No all’eutanasia, sì alle cure palliative ma anche uno “spazio per la ricerca di mediazioni sul piano legislativo”. E’ la posizione della Pontificia Accademia per la Vita sul fine vita espressa in un vademecum dal titolo “Piccolo lessico del fine vita”. Nel documento si ripropone un rifiuto netto dell’eutanasia, così come dell’accanimento terapeutico. Si chiede un rilancio delle cure palliative e delle “disposizioni anticipate di trattamento”, ossia del cosiddetto testamento biologico. Nel farlo si chiede che si possa trovare, in società democratiche e pluraliste, “un punto di mediazione accettabile fra posizioni differenti” in merito al suicidio assistito, e la possibilità di sospendere alimentazione e idratazione a pazienti in fin di vita.
“La libertà implica quindi sempre l’esigenza di essere responsabili della vita: in me e nell’altro, indissolubilmente. Una prospettiva che certo non collima con una concezione individualista, che tende a ridurla alla solitudine dell’autodeterminazione assoluta e cede alla volontà di potenza dell’amore di sé, senza riguardo per la vulnerabilità alla quale espone gli affetti dell’altro. Siamo tutti radicalmente relazionati”, scrive monsignor Vincenzo Paglia, presidente della Pontificia accademia per la Vita, nell’introduzione al documento, motivando le ragioni della sua pubblicazione.
“Non disponiamo di noi stessi nel vuoto di ogni legame”, “è così che viviamo, noi umani: fino alla fine”, premette mons. Paglia, “nell’affrontare i temi evocati dalle singole parole, questo lessico tiene conto del contesto pluralista e democratico delle società in cui in cui il dibattito si svolge, soprattutto quando si entra nel campo giuridico.

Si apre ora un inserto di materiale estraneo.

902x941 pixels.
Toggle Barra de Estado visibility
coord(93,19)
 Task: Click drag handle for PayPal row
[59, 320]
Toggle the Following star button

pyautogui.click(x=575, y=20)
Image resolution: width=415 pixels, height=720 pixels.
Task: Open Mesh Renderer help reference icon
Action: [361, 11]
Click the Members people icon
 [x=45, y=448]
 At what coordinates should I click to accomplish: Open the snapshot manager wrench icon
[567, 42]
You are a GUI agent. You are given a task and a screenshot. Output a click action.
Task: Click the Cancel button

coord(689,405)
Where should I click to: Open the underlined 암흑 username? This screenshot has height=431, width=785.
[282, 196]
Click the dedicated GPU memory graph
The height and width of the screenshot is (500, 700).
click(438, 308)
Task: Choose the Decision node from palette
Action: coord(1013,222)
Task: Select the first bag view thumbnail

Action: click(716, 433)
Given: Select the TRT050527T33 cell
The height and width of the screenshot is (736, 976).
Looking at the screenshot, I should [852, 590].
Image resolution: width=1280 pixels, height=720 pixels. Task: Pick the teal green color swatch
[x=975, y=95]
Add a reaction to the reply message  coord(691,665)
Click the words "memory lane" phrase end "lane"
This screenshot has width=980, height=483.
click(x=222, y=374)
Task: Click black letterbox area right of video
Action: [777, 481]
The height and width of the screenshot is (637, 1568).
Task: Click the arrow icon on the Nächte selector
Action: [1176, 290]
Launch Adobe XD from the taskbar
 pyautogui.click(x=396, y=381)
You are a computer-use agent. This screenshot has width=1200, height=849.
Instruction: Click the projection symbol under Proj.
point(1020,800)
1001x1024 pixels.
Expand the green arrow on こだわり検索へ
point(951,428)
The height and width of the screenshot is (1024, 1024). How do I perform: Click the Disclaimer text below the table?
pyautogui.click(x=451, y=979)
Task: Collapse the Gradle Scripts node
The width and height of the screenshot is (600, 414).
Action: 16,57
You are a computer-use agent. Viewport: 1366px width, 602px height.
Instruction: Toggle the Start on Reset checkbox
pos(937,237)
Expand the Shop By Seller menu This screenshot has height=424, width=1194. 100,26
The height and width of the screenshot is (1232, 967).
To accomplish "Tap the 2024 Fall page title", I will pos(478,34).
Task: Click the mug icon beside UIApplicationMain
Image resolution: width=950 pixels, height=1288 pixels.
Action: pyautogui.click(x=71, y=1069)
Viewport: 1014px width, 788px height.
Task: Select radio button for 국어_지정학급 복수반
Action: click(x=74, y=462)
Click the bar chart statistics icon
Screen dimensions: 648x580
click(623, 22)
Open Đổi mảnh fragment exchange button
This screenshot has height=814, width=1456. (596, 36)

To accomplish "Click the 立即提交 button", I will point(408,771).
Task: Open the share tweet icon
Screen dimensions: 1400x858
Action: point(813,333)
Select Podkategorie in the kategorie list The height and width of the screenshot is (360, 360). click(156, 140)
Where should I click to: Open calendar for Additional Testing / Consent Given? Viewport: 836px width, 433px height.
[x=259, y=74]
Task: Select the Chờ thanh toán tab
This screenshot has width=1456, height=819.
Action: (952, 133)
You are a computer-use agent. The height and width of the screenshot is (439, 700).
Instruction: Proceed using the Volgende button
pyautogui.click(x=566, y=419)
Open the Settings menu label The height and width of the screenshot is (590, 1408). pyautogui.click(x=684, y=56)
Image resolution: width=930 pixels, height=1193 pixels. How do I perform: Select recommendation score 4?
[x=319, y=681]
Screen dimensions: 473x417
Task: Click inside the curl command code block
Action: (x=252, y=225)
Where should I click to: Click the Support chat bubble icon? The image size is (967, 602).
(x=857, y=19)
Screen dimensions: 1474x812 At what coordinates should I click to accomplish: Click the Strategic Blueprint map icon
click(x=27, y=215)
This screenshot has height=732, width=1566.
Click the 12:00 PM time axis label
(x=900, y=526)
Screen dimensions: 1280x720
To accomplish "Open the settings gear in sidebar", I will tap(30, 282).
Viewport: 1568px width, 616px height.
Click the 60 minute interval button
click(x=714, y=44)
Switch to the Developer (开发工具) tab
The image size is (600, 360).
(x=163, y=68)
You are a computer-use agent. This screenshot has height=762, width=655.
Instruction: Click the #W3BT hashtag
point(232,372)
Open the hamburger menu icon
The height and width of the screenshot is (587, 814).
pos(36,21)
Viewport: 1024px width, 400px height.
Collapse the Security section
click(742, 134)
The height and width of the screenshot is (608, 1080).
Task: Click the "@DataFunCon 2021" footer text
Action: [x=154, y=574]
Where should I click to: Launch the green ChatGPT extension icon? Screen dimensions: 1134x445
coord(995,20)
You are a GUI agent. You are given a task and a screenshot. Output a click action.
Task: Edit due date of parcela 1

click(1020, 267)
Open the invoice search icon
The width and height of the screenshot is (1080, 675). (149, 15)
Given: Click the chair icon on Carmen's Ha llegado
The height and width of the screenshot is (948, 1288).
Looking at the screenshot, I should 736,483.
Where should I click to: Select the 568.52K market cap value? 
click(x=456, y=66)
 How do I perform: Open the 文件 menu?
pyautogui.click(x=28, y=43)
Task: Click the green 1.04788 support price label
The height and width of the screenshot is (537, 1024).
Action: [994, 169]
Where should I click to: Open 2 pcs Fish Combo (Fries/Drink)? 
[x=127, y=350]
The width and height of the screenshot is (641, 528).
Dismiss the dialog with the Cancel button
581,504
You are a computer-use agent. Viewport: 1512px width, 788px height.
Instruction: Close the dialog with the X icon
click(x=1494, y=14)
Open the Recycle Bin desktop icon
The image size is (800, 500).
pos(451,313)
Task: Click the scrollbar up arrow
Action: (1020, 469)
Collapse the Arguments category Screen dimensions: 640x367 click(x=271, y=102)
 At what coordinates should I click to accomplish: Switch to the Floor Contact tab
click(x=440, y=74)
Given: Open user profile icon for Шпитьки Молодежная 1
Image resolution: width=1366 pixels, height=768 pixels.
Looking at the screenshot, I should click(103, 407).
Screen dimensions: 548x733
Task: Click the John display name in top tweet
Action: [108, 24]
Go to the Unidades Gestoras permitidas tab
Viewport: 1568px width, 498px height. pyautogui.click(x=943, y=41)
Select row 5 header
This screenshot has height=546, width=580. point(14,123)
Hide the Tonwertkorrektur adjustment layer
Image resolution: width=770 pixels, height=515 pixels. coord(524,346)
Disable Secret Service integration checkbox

I diversi linguaggi morali non sono affatto incomunicabili e intraducibili, come alcuni sostengono; lo sforzo che ciascuno compie per comprendere le ragioni dell’altro e per accettare il dialogo con chi la pensa diversamente, favorisce e, favorisce il confronto e un’almeno parziale condivisione delle ragioni valide in favore dell’una o dell’altra scelta”. ”
La discussione aperta e rispettosa conduce a un dialogo pubblico capace di influenzare positivamente anche le decisioni politiche, mostrando come le mediazioni tra diverse posizioni non sono necessariamente destinate ad assumere la figura scadente di un compromesso al ribasso o della negoziazione per uno scambio di favori politici”, aggiunge.
“Le società scientifiche principali definiscono unanimemente le Nia (Nutrizione e idratazione artificiali) come trattamento medico-sanitario a tutti gli effetti”, e anche la loro adozione o eventuale sospensione “chiede di essere declinata con discernimento nei casi concreti”. E’ quanto si legge nel vademecum “Piccolo lessico del fine vita” elaborato dalla Pontificia Accademia per la Vita e pubblicato dalla Lev, Libreria editrice vaticana. La questione delle Nia viene trattata in uno specifico paragrafo che fa il punto sia delle norme civili in merito sia dei documenti ecclesiastici. “In effetti – si legge -, quanto viene inserito nell’organismo è preparato in laboratorio e somministrato attraverso dispositivi tecnici, su prescrizione e tramite intervento medici. Non si tratta pertanto di semplici procedure assistenziali e il medico è tenuto a rispettare la volontà del paziente che le rifiuti con una consapevole e informata decisione, anche anticipatamente espressa in previsione dell’eventuale perdita della capacità di esprimersi e di scegliere”.
“Nelle malattie in cui si protrae uno stato di incoscienza prolungato con possibilità praticamente nulle di recupero, come nel caso dello stato vegetativo permanente – spiega ancora il vademecum -, si potrebbe sostenere che, in caso di sospensione delle Nia, la morte non sia causata dalla malattia che prosegue il suo corso, ma piuttosto dall’azione di chi le sospende. Ci sarebbe allora una differenza rispetto alla ventilazione assistita, che è pure un presidio di sostegno vitale, ma la cui sospensione, in condizioni particolari, non solleva obiezioni perché l’insufficienza respiratoria è parte della patologia in atto. A ben guardare, però – avverte il testo -, questo argomento è vittima di una concezione riduttiva della malattia, che viene intesa come alterazione di una particolare funzione dell’organismo, perdendo di vista la globalità della persona. Questo modo riduttivo di interpretare la malattia conduce poi a una concezione altrettanto riduttiva della cura, che finisce per focalizzarsi su singole funzioni dell’organismo piuttosto che sul bene complessivo della persona”.